Data for this task: Begin
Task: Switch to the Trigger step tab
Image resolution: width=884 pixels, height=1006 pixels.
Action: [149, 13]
Data for this task: End
Data for this task: Begin
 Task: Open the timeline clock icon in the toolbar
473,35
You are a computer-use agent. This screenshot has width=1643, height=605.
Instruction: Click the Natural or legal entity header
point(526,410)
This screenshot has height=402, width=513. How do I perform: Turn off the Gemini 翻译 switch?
Data for this task: End
Data for this task: Begin
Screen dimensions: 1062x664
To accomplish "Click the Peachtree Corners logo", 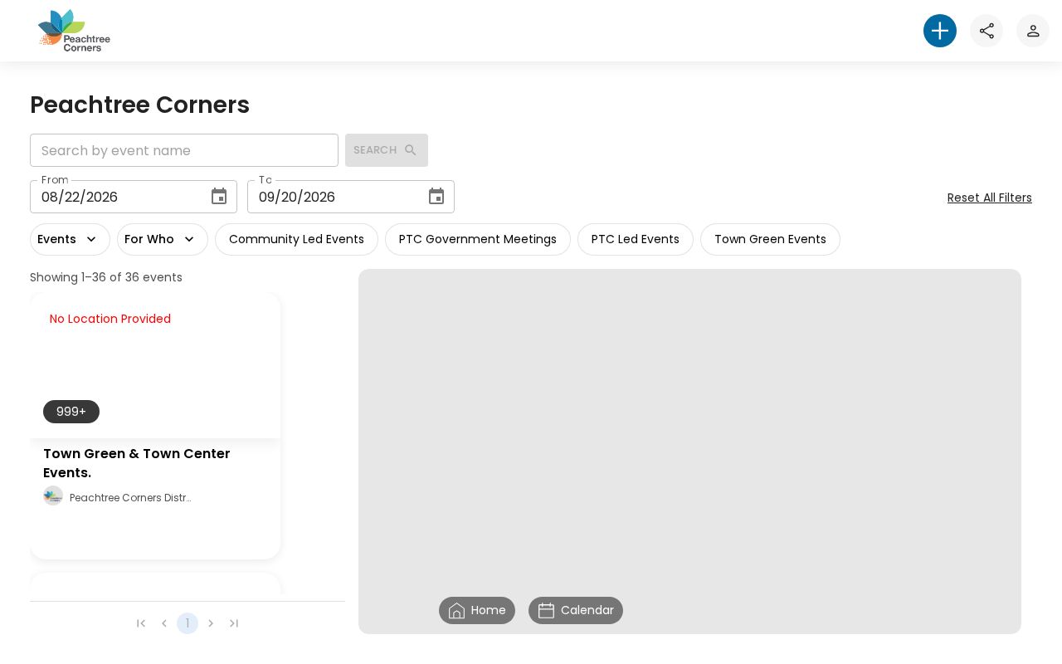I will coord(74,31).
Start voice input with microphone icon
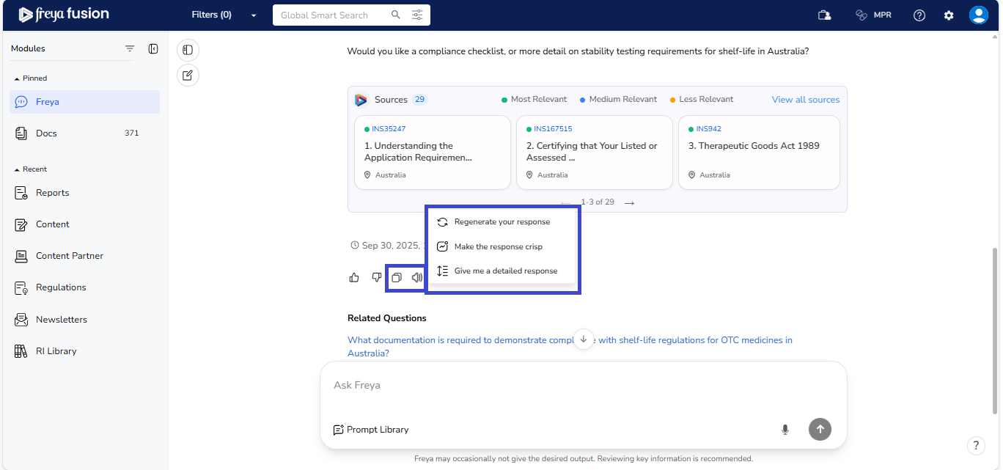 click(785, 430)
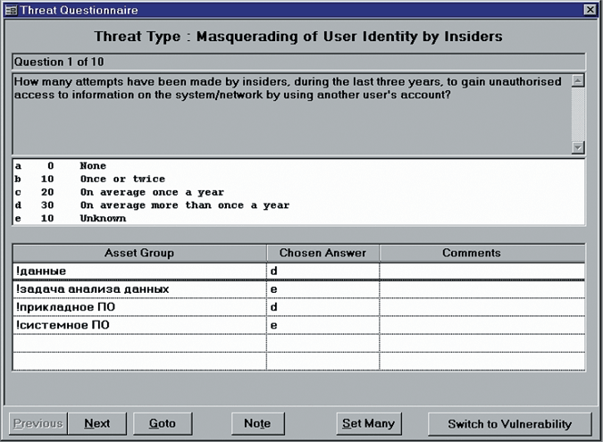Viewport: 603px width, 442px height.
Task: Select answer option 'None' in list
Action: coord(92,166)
Data for this task: End
**Directions for this task:**
Pull out each line of the entries that contains "screenshot".

**Output below:**
You are a computer-use agent. This screenshot has width=1643, height=605.
This screenshot has height=402, width=513. How do I perform: Turn off the Gemini 翻译 switch?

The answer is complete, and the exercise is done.